The best supercomputers today can do about 2 petaflops (2 quadrillion floating point operations per second). That’s about 100 000 times as many operations per second as an average PC, according to Verachtert. Exascale supercomputers will be 1000 times as fast as the petascale—the equivalent of 50 million of today’s PCs.
They will be "the future of high-performance computing," according to Martin Curley, a senior principal engineer and director of Intel Labs Europe, who spoke at Imec’s 2010 Technology Forum, where the new lab initiative was announced. Using today’s most powerful supercomputer to model 100 years of global climate, Curley told local dignitaries and Imec partners, would take more than a month. With a supercomputer speeding along at an exascale pace, it would take mere seconds.
However, experts have expressed doubts that exascale computing is achievable in the near term. A report for the U.S. Defense Advanced Research Projects Agency (DARPA) by a group of supercomputer luminaries concluded that power consumption and other factors—including the manycore model itself—would make exascale computing impractical.
Indeed, the Flanders consortium leaders don’t see the path to exascale as easy—you can’t just stack up 50 million laptops. To make exascale computing viable, you need advances in hardware systems like memory technology, communication infrastructure, and hardware redundancy. Yet these alone are not enough, says Imec’s president and CEO, Luc Van den hove. It will also take advances in programming. Exascale computing will require new ways to program massively parallel machines and to compensate for the inevitable hardware failures that will result from the sheer amount of equipment needed. It will also require advances to properly manage the machine’s power consumption, which could run as high as hundreds or thousands of megawatts. If the heat is not handled correctly, the software could easily melt the very hardware it was designed to control.
The fastest supercomputer to date, the Oak Ridge National Laboratory’s Cray XT5 Jaguar, which ran 1.76 petaflops in the June 2010 Top500 supercomputer tests, consumes almost 7 megawatts running at top speed. But even the rosiest estimates of power consumption by future exascale computing systems come in at a few hundred megawatts, which would take a small nuclear power plant to run.

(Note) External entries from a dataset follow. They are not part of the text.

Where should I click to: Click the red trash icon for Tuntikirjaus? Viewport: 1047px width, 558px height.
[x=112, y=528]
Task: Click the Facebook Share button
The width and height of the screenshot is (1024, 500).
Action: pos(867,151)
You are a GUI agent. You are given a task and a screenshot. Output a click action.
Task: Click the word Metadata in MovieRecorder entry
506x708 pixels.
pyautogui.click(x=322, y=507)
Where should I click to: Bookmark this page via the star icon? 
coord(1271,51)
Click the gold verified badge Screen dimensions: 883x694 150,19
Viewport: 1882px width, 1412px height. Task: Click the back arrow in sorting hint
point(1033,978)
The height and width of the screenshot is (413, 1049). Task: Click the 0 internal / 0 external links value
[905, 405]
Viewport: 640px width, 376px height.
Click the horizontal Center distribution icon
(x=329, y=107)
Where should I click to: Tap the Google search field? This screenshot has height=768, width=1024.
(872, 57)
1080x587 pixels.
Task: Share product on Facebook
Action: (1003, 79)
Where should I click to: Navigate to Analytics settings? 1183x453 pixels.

"That’s not acceptable or sustainable," says Intel’s Curley. The consortium wants future systems to run at 50 MW or less and believes that software will be the key to doing so.
To design the new software, Verachtert’s group is first tackling simulations of space weather—the electromagnetic activity surrounding Earth’s atmosphere that comes from solar flares. Space weather is "a very good representation for the kind of applications that we will run on exascale systems," Verachtert says. "Compute-bound" problems like this, he says, are limited only by how fast the system can churn through its intensive calculations.
Space weather is also a good problem to model because it can cause damage here on Earth, Verachtert says. Magnetic waves from solar flares, which create the auroras near the poles, can also potentially knock out satellites, injure astronauts, and disrupt GPS capabilities and electric power networks on Earth. Predicting space weather could help prepare for such events or at least alert astronauts in orbit to go to a "safety bunker" if radiation is headed their way.
It would take a year to accurately predict space weather using today’s machines. But a year is far, far too slow to be useful. Scientists have "roughly two days after a solar flare to predict how it will hit Earth, if it will hit Earth," Verachtert says. We could be using those two days to "make simulations using big supercomputers," he says.
The ExaScience Lab engineers won’t be building a supercomputer itself, Verachtert says. Instead they will focus on the programming side, designing the software to mitigate hardware failures in exascale computers. Though Imec’s Van den hove does not expect there to be an exascale supercomputer until 2018, the first demonstration of the lab’s software is planned for next April.